In 1879 Dr. Winchell was called back to the University as Professor of Historic Geology and Paleontology, and the title of Dr. Pettee was then changed to Professor of Mineralogy and Economic Geology. Winchell's title the following year was changed to Professor of Geology and Paleontology, and this chair he held until his death at Ann Arbor on February 19, 1891. Professor Pettee had continued to give courses in economic geology and in the geology of the United States. Thus, for the second time, the department included more than one teacher. Winchell gave a course in elements of general geology (lectures two hours weekly and oral exercises one hour additional) throughout the year; one in paleontological investigations (three to five hours weekly) throughout the year; the teachers' course in the elements of geology (two hours weekly), and a course in mining engineering (five hours weekly) throughout one semester.

When Winchell died in February, 1891, William Hittell Sherzer ('89, Ph.D. '01) was teaching at Houghton. He was called as Instructor in Geology and taught the geology courses for the three months still remaining. At the June meeting of the Board of Regents he was reappointed with the same title for the year following (1891-92). He introduced two new courses: Macroscopic Petrography and Microscopical Mineralogy and Petrography.

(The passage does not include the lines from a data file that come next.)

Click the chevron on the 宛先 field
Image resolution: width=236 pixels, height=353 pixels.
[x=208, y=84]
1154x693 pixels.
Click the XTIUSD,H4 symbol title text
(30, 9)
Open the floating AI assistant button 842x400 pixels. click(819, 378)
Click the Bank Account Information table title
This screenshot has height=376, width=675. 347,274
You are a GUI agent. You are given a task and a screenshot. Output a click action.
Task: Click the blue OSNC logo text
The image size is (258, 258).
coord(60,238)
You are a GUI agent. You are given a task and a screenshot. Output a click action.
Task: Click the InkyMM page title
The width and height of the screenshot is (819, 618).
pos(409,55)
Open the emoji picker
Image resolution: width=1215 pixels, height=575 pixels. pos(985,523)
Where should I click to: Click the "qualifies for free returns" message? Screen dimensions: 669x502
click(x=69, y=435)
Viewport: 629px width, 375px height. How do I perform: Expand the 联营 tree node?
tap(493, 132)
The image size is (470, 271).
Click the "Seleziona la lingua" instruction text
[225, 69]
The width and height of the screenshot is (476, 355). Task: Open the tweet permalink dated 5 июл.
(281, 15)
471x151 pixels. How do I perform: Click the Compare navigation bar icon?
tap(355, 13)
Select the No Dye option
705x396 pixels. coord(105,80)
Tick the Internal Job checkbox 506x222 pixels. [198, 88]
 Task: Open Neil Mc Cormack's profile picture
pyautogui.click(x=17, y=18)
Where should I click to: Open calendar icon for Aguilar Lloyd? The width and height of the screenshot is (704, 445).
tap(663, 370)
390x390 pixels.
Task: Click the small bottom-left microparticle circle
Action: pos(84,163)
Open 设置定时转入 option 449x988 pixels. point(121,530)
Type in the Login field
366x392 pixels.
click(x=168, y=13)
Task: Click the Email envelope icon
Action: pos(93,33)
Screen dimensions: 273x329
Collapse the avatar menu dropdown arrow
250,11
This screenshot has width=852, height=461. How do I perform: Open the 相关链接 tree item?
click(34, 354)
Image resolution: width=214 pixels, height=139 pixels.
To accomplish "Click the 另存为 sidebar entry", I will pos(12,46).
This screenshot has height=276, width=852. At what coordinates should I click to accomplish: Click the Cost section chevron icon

In May, 1892, Israel Cook Russell (C.E. New York University '72, LL.B. ibid. '97) was called to succeed Professor Winchell, with the title of Professor of Geology. At first he offered but three courses: Elements of Geology (a three-hour course throughout the year), Physical and Glacial Geology (a three-hour course), for one semester, and Paleontology, likewise a three-hour course for one semester. Later he offered four courses each semester, but most of these were not given, and, in fact, could hardly have been given satisfactorily by a one-man department without even an assistant.